:: Directions ::
Lines below starting with the line with "is (633, 431)." and going on through the line with "You are a computer-use agent. This" must be output exactly; the rest of the records must be left out.

+++++

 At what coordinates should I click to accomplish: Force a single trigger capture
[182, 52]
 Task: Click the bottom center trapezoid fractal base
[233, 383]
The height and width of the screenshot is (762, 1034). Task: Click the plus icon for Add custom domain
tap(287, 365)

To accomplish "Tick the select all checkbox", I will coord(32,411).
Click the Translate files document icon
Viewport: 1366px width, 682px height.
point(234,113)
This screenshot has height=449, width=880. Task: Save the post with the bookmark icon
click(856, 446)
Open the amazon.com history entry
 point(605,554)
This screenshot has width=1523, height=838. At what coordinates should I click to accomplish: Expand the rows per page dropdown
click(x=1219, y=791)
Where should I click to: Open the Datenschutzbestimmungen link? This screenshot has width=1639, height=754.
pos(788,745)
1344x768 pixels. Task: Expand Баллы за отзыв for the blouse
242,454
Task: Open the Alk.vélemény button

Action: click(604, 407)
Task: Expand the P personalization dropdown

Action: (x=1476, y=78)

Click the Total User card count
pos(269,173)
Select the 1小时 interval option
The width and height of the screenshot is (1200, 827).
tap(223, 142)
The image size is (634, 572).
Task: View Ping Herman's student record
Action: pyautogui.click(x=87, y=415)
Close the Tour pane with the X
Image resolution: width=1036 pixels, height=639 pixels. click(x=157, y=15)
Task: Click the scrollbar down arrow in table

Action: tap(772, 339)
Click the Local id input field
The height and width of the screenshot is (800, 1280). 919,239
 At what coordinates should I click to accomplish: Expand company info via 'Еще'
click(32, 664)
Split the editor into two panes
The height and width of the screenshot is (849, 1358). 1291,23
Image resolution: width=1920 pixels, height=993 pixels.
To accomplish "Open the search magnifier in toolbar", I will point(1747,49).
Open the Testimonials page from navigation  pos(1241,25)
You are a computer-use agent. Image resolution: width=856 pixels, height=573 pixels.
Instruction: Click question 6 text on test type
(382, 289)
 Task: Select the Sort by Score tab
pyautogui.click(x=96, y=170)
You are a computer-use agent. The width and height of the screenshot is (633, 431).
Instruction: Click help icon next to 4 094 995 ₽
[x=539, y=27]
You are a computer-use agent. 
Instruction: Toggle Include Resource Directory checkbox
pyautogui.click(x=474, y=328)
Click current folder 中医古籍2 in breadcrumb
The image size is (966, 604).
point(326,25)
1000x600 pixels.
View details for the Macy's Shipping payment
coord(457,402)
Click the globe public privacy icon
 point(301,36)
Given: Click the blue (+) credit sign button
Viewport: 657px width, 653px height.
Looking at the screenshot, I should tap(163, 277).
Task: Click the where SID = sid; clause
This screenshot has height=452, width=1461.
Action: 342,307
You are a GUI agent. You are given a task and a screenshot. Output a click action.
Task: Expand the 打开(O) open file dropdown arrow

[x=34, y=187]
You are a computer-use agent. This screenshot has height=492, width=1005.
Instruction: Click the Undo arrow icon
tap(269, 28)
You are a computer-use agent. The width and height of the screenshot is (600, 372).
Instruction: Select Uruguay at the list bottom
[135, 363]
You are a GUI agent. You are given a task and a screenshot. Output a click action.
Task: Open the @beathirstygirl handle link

+++++

:: Result of the exercise ::
You are a computer-use agent. The width and height of the screenshot is (633, 431).
Instruction: Click help icon next to 4 094 995 ₽
[x=539, y=27]
You are a computer-use agent. 
Instruction: Toggle Include Resource Directory checkbox
pyautogui.click(x=474, y=328)
Click current folder 中医古籍2 in breadcrumb
The image size is (966, 604).
point(326,25)
1000x600 pixels.
View details for the Macy's Shipping payment
coord(457,402)
Click the globe public privacy icon
 point(301,36)
Given: Click the blue (+) credit sign button
Viewport: 657px width, 653px height.
Looking at the screenshot, I should tap(163, 277).
Task: Click the where SID = sid; clause
This screenshot has height=452, width=1461.
Action: 342,307
You are a GUI agent. You are given a task and a screenshot. Output a click action.
Task: Expand the 打开(O) open file dropdown arrow

[x=34, y=187]
You are a computer-use agent. This screenshot has height=492, width=1005.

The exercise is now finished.